▸ **Work task 1**
Write out everything in the review of Amy Bloom's book from "Out of the closet" down to "presume are not?".
▸ **Work task 2**
According to the review of Amy Bloom's book, what three phenomena does she explore?
▸ **Work task 3**
Give what follows in the review of Amy Bloom's book, picking up after its last sentence.
BEGIN Page excerpt
Out of the closet

Normal: transsexual CEOs, cross-dressing cops and hermaphrodites with attitude

Amy Bloom <em>Bloom

Amy Bloom has written a humane, liberal book about what I called, in Woman Hating (1974), "multisexuality" - the notion, as she puts it, "that gender has a continuum, a fluid range of possibilities". Through anecdote and observation, she explores three phenomena that testify to the reality of sexual and gender diversity: female-to-male transsexuals; heterosexual men who cross-dress; and the intersexed, sometimes called hermaphrodites, whose genitalia and reproductive organs are configured at birth in a variety of atypical ways. She asks: What is normal? And why are those of us who presume to be normal so frightened of those we presume are not?

She expected to find self-hating women worked on by woman-hating surgeons; instead she found men: "I met bullshit artists, salesmen, computer programmers, compulsive, misogynistic seducers, pretty boys inviting seduction, cowboys, New Age prophets, good ol' boys, shy truck drivers saving their money for a June wedding, and gentle knights. I met men." We don't know what maleness is, she asserts; but she knows a man when she meets one. In one interview she asks, "Have you had any previous surgeries?" The man replies, "Why, yes, the double mastectomy and the hysterectomy." Her incredulous reaction is, "But you're a man."
END Page excerpt
BEGIN Data listing
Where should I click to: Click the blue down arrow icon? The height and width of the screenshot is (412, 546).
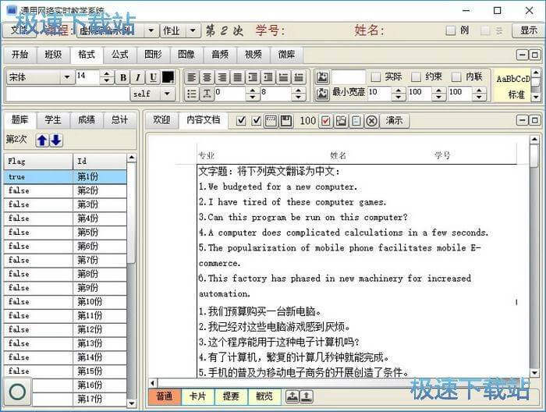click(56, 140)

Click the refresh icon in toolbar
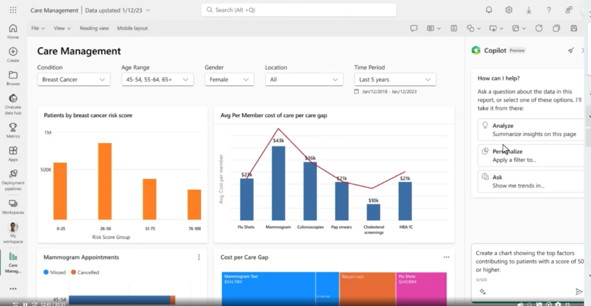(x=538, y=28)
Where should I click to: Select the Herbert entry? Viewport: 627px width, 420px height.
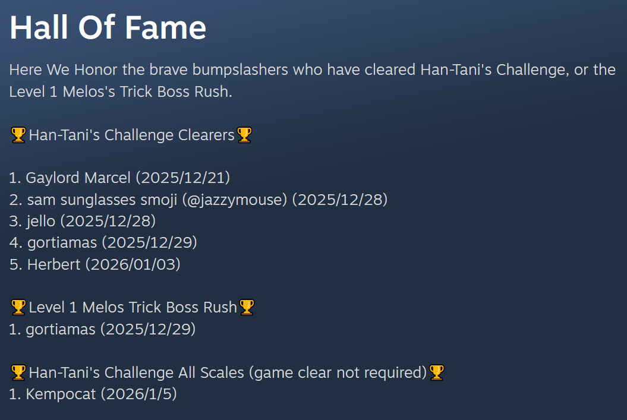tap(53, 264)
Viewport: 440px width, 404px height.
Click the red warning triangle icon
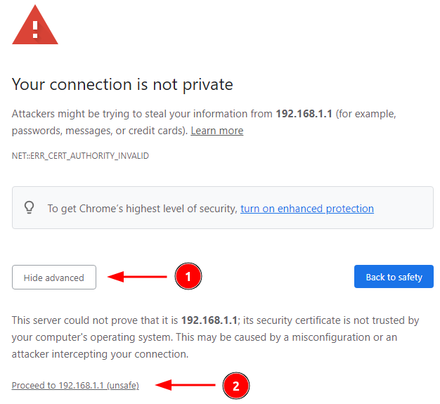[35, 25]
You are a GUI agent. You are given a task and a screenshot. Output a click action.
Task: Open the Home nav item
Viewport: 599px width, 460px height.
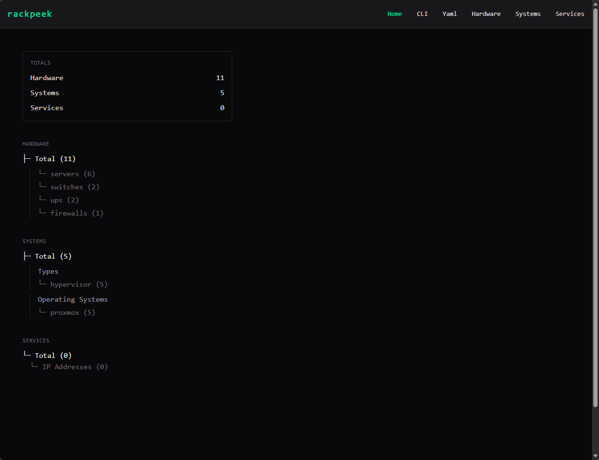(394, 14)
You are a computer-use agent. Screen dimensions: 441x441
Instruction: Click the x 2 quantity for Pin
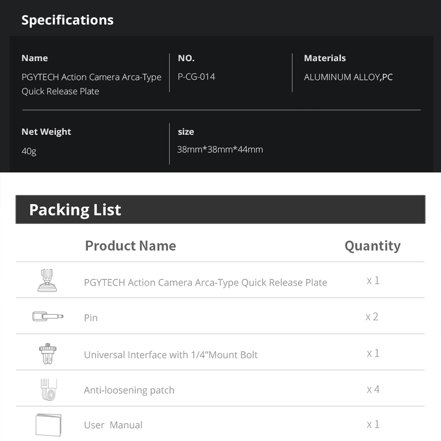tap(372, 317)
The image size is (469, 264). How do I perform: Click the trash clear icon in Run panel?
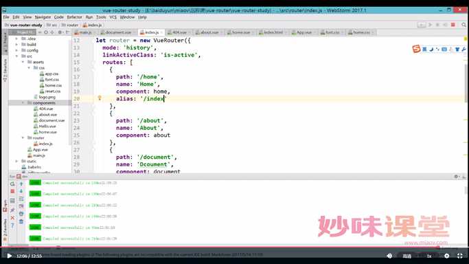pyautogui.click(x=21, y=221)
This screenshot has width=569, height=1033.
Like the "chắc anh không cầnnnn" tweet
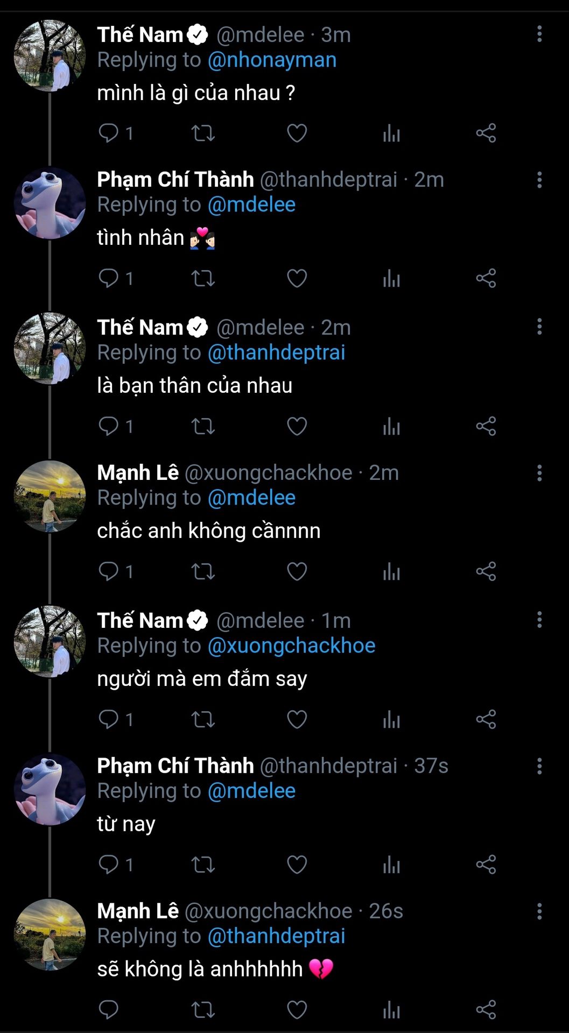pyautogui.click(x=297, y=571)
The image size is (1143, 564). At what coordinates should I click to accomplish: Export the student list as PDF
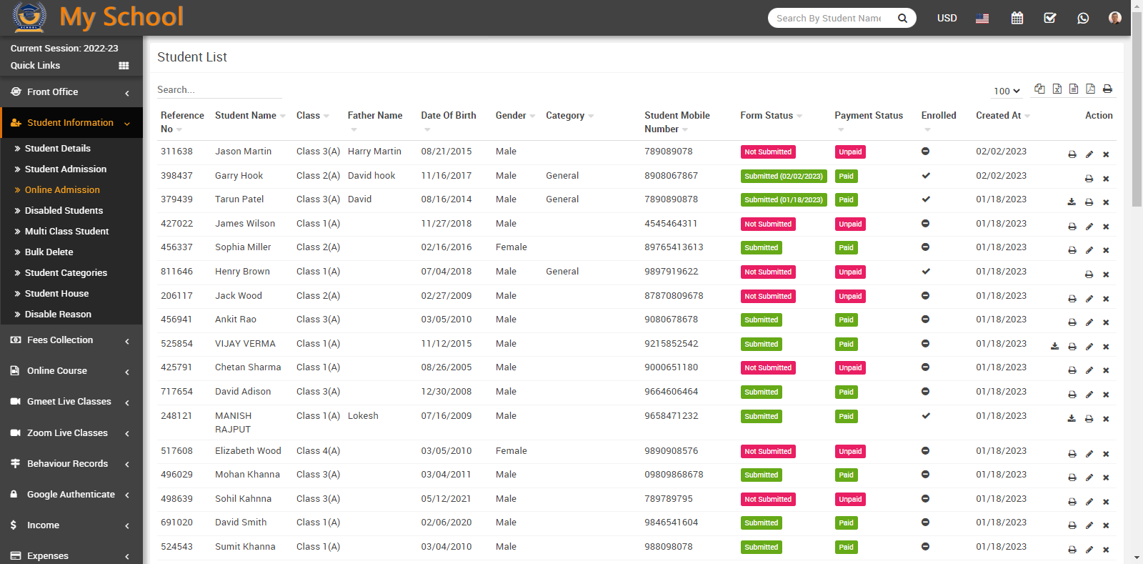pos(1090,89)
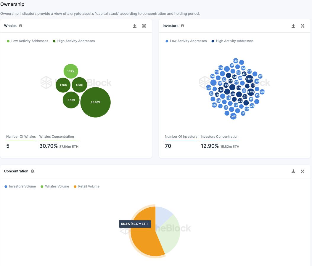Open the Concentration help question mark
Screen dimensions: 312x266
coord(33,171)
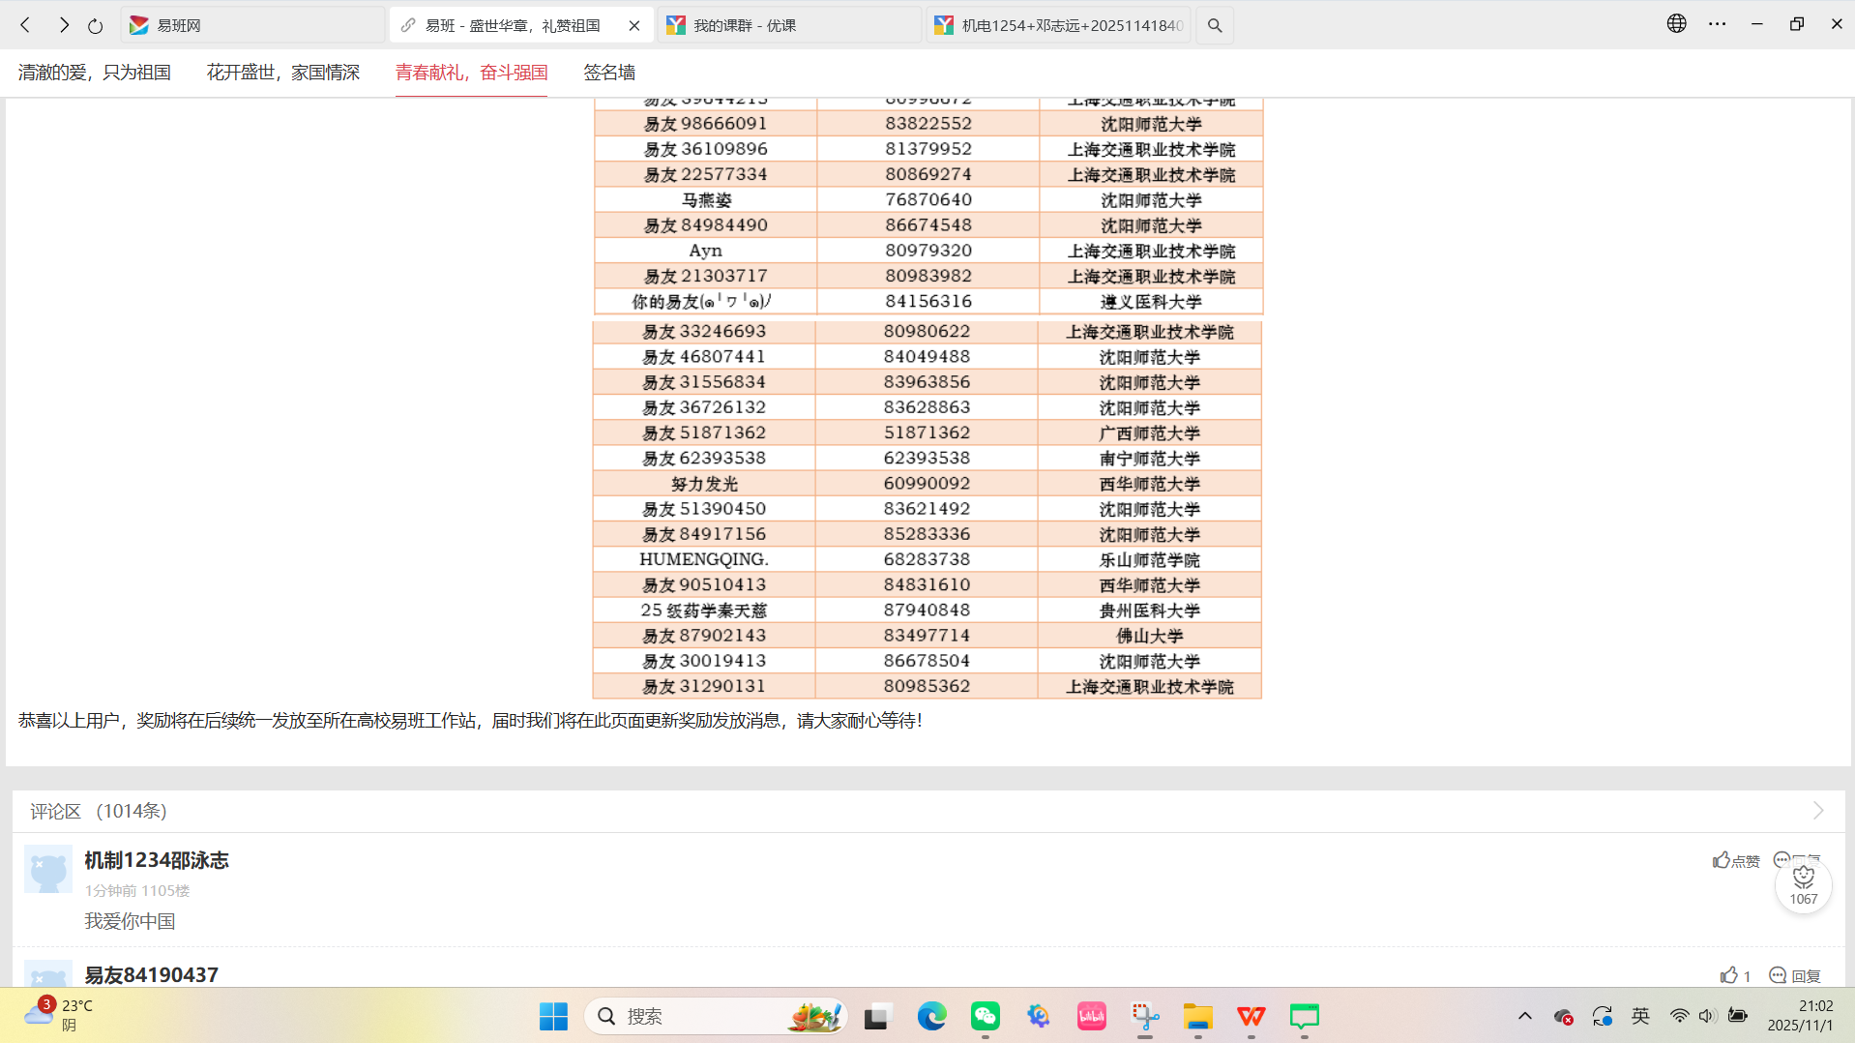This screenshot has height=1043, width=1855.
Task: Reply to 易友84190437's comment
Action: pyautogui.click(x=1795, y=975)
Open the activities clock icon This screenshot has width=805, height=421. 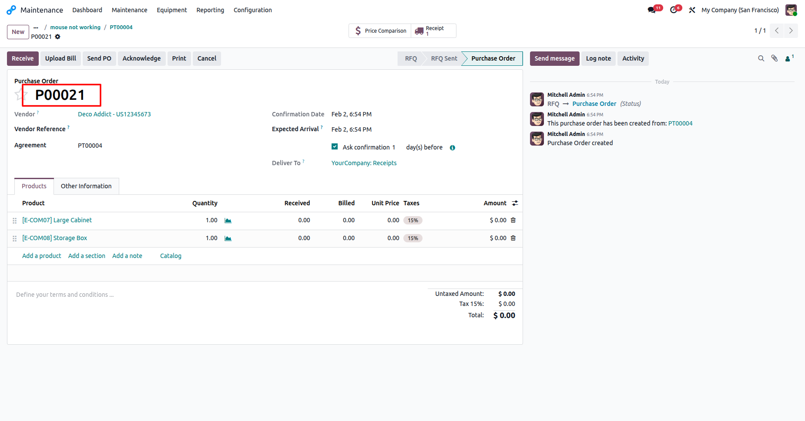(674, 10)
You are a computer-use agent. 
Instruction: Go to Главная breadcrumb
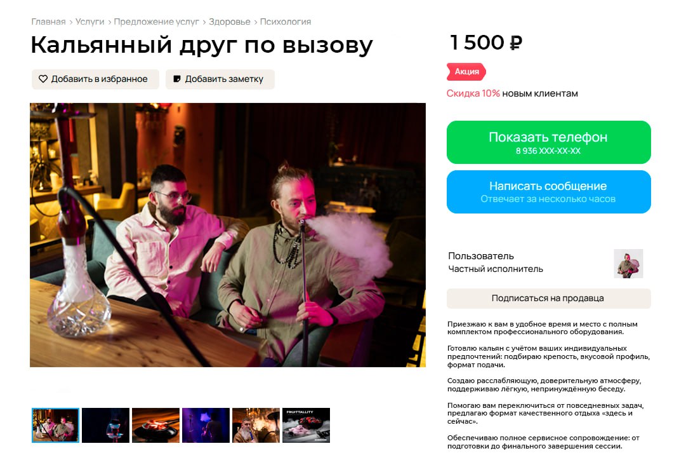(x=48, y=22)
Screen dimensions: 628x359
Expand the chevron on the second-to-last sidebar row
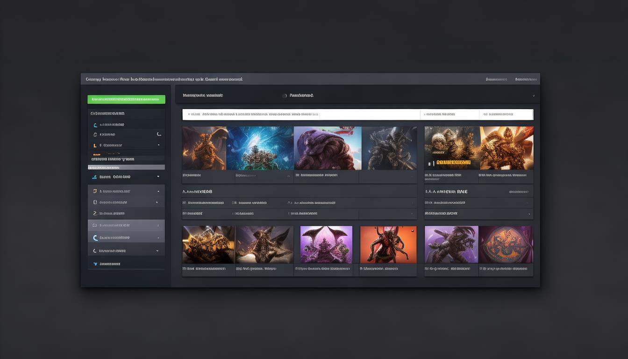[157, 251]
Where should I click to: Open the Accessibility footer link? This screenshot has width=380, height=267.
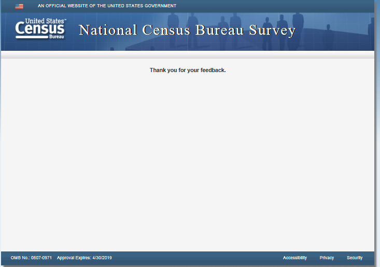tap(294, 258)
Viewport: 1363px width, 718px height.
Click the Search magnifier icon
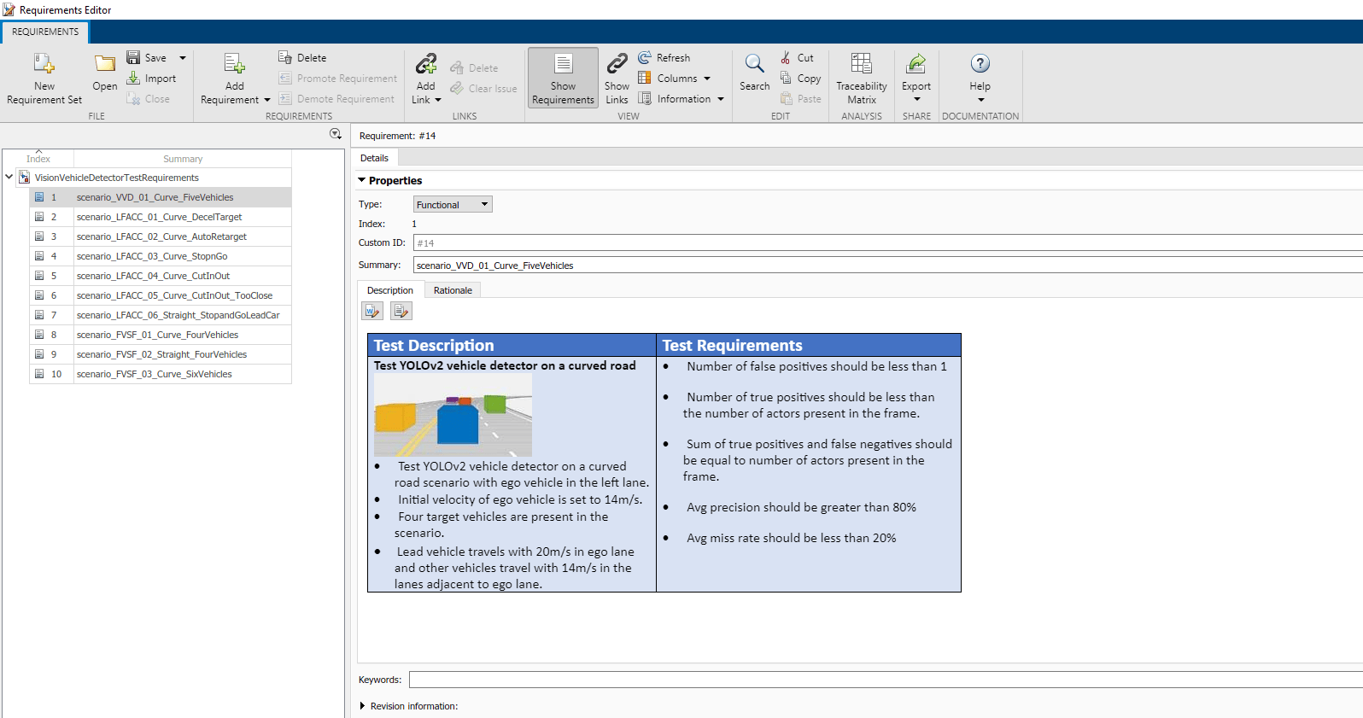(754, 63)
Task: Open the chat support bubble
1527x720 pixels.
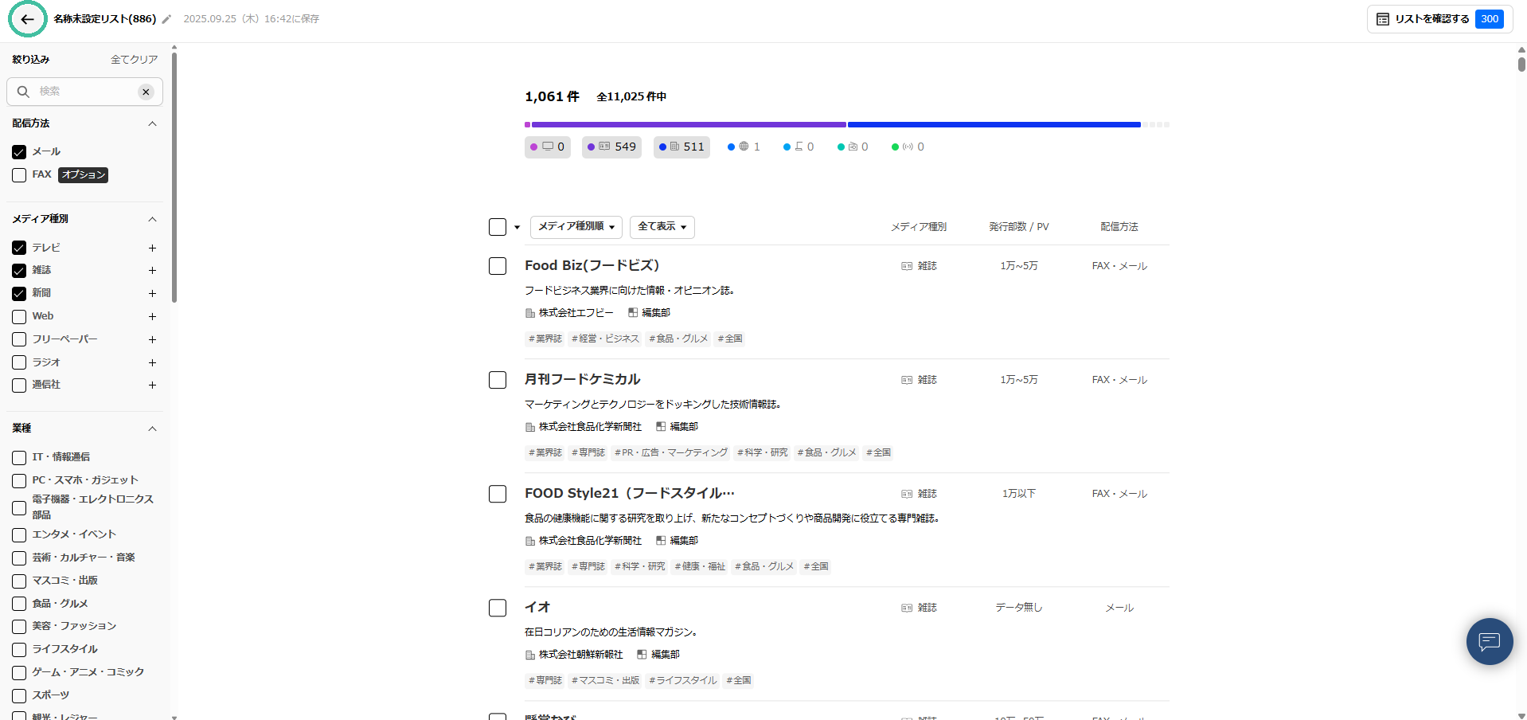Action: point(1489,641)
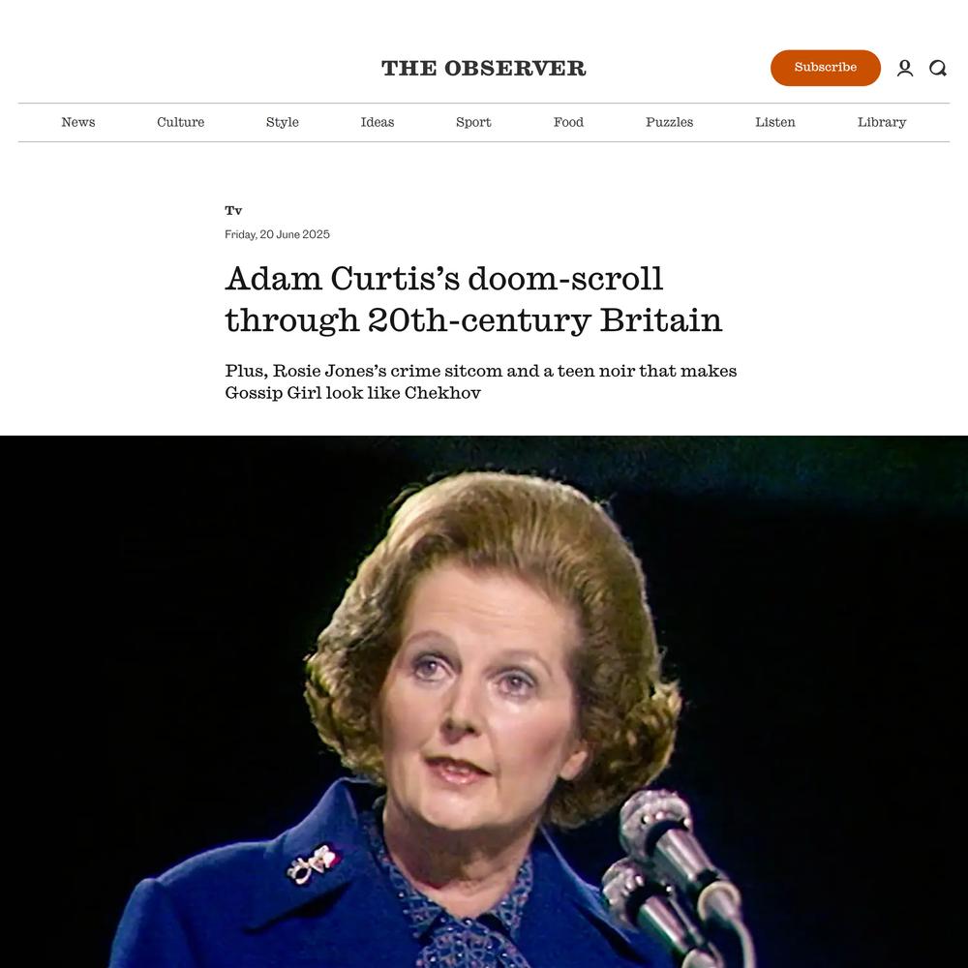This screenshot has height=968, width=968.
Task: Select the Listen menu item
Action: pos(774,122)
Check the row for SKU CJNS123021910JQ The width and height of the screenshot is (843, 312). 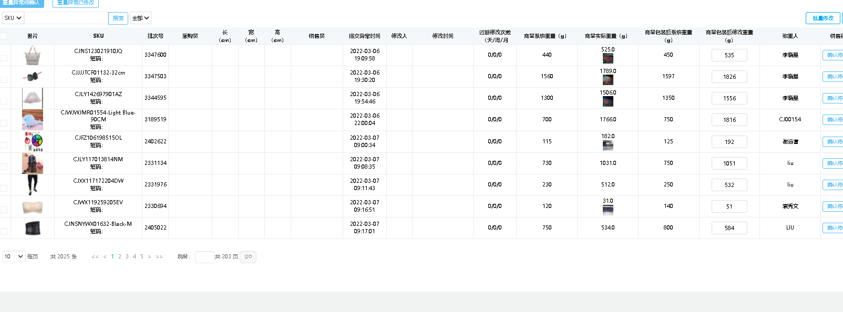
END Data listing
▸ **Exercise result 1**
Out of the closet

Normal: transsexual CEOs, cross-dressing cops and hermaphrodites with attitude

Amy Bloom <em>Bloom

Amy Bloom has written a humane, liberal book about what I called, in Woman Hating (1974), "multisexuality" - the notion, as she puts it, "that gender has a continuum, a fluid range of possibilities". Through anecdote and observation, she explores three phenomena that testify to the reality of sexual and gender diversity: female-to-male transsexuals; heterosexual men who cross-dress; and the intersexed, sometimes called hermaphrodites, whose genitalia and reproductive organs are configured at birth in a variety of atypical ways. She asks: What is normal? And why are those of us who presume to be normal so frightened of those we presume are not?

▸ **Exercise result 2**
Female-to-male transsexuals, heterosexual men who cross-dress, and the intersexed.

▸ **Exercise result 3**
Bloom looked at photograph albums of female-to-male transsexuals at different stages of hormone treatment. The changes suggest gender fluidity. But the surgery involves a great deal of pain and money. Large numbers of the female-to-male transsexuals decide not to add the male organ. James Green says: "I chose this because, well, I don't really feel the need for a big one and I like having the range of feeling I always did. This form of sexual pleasure is fine for me and my girlfriend."

The willingness to have female genitalia and to abstain from sex, the lack of emphasis on the penis as such, raise many questions about the maleness of these perceived men. Maybe Bloom's subjective reaction to these female-to-male transsexuals - these are men - might not withstand more aggressive scrutiny: has any of them ever committed a sexual assault? Are they communicating with her as women might, or might being oneself appear to be male, lacking as it does the deviousness and decoration of the female role in the west?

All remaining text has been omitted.